Birds, yes but I've always labeled these Sony RX 10s as VRC cameras. Viking River Cruises.

That would be an Osprey...

Osprey.

Anybody know what kind of birdie this is? I haven't the faintest foggiest clue.

Chris thinks it's an osprey.

https://www.allaboutbirds.org/guide/osprey

(Cornell is your main go-to for bird matters!)

That's an Osprey.

I've struggled with my feelings towards compact and superzoom cameras. I've owned multiple versions of the smaller brother, the RX 100 and it shoots way above it's stature in regards to image quality. But the elephant in the room that nobody talks about is DUST.

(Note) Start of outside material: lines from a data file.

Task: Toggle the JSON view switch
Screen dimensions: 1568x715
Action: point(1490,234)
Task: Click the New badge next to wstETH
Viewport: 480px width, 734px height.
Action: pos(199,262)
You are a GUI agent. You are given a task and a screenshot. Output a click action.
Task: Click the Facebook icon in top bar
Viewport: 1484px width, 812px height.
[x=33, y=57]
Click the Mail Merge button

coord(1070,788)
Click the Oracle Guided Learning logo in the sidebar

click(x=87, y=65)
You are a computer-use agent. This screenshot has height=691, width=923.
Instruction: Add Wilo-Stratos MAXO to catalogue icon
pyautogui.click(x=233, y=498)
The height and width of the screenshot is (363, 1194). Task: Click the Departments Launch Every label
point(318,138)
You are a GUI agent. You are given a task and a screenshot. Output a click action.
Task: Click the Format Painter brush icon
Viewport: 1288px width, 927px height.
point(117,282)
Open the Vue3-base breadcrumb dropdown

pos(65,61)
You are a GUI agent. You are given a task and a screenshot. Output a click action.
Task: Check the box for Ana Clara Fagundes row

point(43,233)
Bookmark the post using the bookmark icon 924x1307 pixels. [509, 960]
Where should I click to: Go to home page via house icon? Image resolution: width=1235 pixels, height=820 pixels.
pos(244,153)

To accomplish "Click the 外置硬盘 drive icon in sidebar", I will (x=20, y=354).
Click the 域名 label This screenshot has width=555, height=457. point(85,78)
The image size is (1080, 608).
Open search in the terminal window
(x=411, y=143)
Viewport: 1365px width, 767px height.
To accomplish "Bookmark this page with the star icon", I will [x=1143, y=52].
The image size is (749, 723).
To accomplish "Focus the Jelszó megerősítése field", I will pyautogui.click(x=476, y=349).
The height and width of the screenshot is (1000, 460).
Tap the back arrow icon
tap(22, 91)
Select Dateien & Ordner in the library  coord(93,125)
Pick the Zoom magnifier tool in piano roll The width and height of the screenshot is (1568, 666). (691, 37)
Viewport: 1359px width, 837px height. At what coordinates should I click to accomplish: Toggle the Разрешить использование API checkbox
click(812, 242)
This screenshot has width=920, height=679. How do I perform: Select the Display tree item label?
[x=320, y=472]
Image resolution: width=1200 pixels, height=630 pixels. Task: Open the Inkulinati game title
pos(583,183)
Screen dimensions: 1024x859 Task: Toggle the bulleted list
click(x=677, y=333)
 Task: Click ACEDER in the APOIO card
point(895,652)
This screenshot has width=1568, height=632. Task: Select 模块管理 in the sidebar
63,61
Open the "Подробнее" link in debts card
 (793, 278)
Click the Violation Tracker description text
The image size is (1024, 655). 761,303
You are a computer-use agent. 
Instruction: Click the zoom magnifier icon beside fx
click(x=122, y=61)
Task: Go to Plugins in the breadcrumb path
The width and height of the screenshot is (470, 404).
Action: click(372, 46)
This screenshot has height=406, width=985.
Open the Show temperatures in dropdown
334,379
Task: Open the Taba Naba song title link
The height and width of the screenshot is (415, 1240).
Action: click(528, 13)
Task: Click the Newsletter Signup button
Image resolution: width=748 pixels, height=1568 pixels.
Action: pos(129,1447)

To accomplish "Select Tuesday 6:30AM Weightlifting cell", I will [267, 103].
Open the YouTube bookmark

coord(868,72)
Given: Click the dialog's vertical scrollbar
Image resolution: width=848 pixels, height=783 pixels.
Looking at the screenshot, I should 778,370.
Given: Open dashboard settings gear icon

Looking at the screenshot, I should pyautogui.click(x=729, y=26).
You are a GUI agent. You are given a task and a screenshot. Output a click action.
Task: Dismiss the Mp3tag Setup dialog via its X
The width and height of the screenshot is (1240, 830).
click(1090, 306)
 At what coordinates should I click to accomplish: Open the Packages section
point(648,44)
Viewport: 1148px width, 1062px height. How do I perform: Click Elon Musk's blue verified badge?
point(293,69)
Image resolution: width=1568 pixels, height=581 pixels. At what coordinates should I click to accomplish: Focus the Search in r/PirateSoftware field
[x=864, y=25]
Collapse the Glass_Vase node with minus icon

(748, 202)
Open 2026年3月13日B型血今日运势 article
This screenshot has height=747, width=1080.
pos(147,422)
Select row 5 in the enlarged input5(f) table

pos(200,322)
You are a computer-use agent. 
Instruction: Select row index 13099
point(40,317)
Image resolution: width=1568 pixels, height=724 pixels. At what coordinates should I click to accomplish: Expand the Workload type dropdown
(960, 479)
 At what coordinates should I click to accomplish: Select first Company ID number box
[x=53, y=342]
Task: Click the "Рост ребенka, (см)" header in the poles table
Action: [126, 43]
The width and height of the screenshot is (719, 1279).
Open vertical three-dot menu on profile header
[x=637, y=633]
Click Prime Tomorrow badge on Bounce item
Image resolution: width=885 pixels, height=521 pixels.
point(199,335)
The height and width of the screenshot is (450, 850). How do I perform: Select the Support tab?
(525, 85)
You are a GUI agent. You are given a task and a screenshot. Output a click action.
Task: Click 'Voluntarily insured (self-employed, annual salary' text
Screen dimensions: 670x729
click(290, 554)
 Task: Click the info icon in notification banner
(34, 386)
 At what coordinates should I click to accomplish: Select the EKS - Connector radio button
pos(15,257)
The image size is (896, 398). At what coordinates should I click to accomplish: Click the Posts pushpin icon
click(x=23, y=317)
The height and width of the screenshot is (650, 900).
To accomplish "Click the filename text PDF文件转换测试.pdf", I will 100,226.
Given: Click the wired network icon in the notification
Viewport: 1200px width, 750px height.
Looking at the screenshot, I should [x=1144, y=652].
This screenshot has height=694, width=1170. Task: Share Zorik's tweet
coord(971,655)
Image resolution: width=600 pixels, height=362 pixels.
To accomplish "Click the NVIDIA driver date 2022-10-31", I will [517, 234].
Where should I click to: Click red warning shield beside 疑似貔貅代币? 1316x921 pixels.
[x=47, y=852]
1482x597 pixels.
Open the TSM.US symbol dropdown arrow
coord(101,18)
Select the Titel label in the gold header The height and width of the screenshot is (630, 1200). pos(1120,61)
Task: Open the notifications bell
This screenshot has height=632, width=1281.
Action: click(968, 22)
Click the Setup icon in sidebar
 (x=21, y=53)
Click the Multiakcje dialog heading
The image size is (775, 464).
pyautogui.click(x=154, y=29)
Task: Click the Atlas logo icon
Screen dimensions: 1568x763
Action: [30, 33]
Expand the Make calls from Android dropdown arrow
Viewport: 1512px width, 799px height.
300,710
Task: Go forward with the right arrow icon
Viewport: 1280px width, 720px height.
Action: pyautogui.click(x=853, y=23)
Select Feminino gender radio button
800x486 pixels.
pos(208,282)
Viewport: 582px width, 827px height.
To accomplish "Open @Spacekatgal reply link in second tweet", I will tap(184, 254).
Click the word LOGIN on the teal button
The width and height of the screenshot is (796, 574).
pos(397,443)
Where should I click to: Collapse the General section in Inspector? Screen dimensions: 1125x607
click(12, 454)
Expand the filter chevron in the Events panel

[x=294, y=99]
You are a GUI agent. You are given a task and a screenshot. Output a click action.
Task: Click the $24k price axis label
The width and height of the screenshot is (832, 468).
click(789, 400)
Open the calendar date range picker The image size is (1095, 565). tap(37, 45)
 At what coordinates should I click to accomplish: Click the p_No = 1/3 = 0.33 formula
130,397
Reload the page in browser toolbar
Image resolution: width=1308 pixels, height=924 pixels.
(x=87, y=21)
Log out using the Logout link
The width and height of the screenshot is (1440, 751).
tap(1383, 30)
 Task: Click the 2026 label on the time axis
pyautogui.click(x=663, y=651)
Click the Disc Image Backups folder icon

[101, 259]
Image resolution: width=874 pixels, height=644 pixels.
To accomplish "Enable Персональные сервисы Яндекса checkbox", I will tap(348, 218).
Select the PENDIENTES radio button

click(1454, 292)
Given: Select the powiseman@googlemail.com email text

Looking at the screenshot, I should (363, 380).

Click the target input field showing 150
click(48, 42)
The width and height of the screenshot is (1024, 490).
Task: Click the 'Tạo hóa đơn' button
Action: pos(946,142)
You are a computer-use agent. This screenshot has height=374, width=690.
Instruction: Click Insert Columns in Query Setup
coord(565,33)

My last RX 100 III was incredible, until it got a spot on the sensor. None of the youtube solutions including vacuuming the lens worked. I paid $350 to get the sensor cleaned and within a month there was more dust on the sensor. These lenses extend and retract, and suck in dust.

I'm always tempted by these cameras, but remember the issue and stay away. It's why I got a Panasonic GM5 (micro 4/3rds) and the tiny lenses for it make it not much larger than the RX 100...and I can clean the sensor! There are fairly good and inexpensive telephoto lenses for the micro 4/3rds system that allow for the same reach as the RX10 IV... and even older cameras in this format will equal or outperform the 1" sensor for the same price or less, lens included.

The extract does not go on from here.